Aim and design: A retrospective cohort study to investigate factors associated with an increased case-fatality rate (CFR) at 6 months in human immunodeficiency virus (HIV) positive and negative tuberculosis (TB) patients.
Results: Between April 1993 and March 1997, there were 2236 men with culture-confirmed pulmonary TB in whom HIV status and treatment outcome were known. The overall CFR within the first 6 months of therapy was low (3.6%). After adjusting for confounding factors, HIV infection (OR 15.0, 95%CI 7.4-30.6), self-presentation compared to detection by the active radiological screening programme (OR 5.6, 95%CI 2.6-12.2) and presence of silicosis (OR 3.0, 95%CI 1.4-6.3) were significantly associated with an increased CFR. Opportunistic infections accounted for 56.2% (36/64) of deaths in HIV-positive men. Cryptococcal disease accounted for 75% (27/36) of deaths from opportunistic infections.

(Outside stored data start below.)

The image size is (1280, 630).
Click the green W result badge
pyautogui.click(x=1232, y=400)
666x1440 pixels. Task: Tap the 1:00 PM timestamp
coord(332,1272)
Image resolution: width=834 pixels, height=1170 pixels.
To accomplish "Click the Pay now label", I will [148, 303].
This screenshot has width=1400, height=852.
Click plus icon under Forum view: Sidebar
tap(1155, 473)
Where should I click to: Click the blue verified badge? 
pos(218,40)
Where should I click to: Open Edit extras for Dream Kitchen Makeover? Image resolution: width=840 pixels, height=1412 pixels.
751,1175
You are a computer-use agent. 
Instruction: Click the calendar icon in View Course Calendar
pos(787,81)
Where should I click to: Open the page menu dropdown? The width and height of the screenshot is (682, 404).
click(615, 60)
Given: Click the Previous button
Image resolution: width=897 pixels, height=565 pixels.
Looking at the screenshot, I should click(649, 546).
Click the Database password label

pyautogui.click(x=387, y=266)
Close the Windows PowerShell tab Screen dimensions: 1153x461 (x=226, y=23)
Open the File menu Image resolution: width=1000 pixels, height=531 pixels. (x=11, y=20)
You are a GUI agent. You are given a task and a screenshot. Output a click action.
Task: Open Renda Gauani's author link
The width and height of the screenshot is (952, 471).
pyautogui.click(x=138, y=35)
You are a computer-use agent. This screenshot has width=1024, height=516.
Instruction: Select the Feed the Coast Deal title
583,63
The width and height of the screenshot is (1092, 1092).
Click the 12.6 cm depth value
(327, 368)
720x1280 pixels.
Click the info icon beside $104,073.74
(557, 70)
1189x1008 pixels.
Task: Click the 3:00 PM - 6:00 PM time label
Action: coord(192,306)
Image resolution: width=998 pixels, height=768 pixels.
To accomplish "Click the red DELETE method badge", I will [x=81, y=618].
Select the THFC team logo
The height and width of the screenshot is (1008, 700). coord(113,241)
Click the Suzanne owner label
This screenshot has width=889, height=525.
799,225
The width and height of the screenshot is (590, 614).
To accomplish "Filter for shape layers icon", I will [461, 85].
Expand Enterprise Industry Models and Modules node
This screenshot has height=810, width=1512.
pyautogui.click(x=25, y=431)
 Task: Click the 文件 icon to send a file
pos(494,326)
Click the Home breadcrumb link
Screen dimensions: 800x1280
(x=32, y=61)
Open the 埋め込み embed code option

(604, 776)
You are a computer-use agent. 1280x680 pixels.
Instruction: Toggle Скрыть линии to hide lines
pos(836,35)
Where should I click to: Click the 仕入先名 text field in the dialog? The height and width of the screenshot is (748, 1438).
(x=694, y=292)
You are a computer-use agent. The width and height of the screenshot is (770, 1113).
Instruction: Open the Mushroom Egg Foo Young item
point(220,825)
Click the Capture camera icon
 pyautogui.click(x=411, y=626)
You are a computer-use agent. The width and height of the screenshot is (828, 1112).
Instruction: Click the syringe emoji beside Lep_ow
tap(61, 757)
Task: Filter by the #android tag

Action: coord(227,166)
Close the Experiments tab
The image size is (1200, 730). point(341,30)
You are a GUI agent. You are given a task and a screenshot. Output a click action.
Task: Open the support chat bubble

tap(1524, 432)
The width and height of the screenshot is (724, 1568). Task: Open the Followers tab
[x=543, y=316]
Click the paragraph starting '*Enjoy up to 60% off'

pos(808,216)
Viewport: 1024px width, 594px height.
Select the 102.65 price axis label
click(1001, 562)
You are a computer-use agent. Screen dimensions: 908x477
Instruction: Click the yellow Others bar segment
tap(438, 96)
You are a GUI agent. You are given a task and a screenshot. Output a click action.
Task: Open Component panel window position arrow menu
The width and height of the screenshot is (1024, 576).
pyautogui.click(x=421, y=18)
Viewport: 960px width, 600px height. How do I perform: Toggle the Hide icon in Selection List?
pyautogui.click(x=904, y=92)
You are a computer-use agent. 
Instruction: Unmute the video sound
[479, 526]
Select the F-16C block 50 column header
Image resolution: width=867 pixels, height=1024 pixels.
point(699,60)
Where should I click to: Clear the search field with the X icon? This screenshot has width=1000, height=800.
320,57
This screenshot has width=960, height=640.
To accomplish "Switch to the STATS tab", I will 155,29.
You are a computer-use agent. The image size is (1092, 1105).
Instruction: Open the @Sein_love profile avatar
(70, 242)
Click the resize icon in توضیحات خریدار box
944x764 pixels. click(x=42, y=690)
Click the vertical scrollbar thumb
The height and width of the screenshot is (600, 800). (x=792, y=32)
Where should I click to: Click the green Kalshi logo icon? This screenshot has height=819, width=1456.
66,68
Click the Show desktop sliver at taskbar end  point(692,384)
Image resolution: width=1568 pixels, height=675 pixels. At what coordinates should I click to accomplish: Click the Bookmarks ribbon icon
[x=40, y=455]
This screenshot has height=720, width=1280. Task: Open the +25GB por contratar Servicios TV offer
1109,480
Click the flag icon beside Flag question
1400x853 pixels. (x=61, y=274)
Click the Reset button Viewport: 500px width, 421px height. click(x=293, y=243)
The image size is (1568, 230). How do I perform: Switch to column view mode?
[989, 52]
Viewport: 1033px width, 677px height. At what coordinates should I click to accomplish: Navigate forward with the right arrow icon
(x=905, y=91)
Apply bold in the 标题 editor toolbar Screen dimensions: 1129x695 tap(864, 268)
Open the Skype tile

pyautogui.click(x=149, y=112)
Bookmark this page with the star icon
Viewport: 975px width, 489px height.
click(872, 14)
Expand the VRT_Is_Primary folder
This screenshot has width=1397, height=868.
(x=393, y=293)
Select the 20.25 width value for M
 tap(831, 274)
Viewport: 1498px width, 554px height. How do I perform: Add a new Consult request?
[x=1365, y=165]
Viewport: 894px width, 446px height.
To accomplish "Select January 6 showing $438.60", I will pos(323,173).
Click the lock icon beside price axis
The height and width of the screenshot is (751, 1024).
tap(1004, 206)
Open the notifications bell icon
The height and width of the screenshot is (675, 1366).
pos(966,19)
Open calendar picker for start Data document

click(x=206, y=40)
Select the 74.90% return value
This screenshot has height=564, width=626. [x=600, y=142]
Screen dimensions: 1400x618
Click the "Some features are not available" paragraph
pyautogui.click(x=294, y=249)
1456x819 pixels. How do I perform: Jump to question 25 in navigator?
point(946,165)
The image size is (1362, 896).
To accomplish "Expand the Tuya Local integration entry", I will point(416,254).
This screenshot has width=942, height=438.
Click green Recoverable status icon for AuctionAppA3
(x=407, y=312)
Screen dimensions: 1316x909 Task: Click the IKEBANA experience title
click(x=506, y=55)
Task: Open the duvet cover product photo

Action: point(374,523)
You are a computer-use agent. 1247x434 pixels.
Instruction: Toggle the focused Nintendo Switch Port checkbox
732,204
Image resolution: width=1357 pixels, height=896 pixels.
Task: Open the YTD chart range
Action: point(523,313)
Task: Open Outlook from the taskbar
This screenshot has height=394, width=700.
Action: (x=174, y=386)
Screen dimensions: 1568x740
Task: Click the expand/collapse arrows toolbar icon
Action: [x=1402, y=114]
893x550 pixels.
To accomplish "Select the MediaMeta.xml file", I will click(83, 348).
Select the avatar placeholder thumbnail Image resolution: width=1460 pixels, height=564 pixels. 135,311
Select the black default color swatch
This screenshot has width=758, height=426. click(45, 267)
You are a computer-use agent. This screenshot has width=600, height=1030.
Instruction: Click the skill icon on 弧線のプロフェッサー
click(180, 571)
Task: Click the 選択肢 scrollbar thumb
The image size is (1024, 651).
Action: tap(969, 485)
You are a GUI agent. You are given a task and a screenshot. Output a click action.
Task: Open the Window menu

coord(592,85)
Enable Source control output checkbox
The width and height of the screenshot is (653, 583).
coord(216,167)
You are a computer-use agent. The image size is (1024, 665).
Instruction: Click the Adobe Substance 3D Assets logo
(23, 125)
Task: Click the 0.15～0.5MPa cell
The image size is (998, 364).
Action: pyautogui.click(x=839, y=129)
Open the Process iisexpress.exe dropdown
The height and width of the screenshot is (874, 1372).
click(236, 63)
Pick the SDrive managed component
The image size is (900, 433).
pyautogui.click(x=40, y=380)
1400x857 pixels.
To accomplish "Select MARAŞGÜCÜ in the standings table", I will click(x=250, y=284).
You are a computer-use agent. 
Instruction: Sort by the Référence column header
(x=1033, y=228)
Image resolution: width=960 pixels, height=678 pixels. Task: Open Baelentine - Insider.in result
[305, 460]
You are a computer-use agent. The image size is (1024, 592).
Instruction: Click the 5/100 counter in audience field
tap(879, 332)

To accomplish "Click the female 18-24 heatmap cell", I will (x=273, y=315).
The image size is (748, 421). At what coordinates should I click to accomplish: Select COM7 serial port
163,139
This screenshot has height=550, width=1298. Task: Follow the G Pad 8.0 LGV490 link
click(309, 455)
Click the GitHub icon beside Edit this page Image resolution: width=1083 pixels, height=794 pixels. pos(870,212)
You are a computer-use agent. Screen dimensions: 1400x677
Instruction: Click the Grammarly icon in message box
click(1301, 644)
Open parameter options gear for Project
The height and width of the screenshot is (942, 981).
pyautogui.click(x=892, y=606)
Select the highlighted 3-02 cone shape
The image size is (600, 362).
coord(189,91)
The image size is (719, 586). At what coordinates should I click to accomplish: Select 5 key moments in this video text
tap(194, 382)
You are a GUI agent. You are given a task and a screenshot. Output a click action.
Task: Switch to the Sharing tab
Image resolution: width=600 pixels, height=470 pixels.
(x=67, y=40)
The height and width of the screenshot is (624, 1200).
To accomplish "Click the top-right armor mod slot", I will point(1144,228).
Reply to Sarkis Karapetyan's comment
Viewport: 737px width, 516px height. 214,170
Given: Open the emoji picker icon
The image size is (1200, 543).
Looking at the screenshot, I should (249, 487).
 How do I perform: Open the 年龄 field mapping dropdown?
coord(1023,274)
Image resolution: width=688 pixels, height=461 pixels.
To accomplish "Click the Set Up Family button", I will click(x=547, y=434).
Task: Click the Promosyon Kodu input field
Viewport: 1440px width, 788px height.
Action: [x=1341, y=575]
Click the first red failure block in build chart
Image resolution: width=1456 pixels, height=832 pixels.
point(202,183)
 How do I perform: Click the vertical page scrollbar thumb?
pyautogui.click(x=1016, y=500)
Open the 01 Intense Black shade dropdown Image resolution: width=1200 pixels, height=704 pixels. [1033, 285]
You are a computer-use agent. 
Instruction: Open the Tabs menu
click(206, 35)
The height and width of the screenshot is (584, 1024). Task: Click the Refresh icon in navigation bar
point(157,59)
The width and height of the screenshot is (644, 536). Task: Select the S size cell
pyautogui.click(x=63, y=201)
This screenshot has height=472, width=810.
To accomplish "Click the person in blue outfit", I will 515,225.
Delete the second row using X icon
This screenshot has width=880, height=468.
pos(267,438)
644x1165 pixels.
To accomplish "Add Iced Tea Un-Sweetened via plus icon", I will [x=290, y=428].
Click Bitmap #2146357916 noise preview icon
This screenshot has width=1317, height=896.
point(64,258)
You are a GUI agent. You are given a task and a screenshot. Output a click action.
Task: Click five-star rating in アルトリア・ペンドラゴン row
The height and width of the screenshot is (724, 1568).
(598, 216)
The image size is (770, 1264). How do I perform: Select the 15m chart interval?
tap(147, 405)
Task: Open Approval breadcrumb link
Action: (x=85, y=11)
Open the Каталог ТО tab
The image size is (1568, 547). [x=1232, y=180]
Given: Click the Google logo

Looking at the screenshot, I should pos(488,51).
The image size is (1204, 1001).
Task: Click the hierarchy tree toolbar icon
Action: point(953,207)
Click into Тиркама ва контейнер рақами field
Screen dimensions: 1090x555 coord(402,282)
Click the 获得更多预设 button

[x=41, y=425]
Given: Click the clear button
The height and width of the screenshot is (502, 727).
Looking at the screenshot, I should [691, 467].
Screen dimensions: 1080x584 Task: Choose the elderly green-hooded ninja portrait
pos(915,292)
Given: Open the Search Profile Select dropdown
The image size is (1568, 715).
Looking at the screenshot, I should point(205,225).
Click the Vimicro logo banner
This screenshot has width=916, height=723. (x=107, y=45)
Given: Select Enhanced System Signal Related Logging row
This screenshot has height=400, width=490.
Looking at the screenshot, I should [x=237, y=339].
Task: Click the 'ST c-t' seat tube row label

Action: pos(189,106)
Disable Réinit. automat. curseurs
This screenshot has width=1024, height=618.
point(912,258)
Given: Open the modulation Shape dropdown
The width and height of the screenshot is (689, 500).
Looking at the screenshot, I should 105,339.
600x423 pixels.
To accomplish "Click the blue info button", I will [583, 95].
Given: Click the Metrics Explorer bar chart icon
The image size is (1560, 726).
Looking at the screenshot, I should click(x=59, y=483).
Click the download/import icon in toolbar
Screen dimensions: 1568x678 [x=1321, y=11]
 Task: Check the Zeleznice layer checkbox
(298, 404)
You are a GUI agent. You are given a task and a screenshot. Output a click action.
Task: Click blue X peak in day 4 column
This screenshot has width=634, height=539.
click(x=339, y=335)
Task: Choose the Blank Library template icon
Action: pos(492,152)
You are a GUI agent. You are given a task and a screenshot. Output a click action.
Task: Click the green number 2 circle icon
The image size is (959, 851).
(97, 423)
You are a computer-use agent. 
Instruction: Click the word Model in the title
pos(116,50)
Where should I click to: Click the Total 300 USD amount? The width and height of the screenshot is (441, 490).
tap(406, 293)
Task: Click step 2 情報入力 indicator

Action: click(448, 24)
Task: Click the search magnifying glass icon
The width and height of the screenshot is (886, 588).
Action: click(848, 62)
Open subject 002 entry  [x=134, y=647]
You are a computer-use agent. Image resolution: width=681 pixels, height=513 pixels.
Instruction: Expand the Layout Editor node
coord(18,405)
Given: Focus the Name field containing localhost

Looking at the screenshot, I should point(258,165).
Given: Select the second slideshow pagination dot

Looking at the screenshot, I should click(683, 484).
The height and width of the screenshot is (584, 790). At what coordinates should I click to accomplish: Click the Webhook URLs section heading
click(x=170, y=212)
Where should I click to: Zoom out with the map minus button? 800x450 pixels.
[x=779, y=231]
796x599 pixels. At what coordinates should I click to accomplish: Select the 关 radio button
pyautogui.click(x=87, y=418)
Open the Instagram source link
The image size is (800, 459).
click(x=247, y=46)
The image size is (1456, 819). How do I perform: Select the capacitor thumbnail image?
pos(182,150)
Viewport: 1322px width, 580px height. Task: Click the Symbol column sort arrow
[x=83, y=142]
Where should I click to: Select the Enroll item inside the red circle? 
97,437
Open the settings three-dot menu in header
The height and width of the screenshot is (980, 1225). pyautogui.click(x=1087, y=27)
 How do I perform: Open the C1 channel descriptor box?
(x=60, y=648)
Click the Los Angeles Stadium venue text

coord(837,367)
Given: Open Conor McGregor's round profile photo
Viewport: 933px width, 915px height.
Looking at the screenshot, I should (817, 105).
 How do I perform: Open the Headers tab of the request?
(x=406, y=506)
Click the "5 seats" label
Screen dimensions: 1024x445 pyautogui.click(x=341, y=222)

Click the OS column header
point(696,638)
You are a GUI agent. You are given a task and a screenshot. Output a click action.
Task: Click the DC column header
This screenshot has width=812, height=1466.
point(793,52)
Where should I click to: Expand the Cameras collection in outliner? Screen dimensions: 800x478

Conclusion: HIV infection and silicosis are both powerful risk factors for TB and are associated with an increased risk of death. Strategies aimed at reducing these two risk factors within the workforce could reduce TB incidence and mortality. In settings with functional DOTS programmes and sufficient resources, expanding the DOTS programme to include active case detection should be explored as a means of reducing TB prevalence and mortality.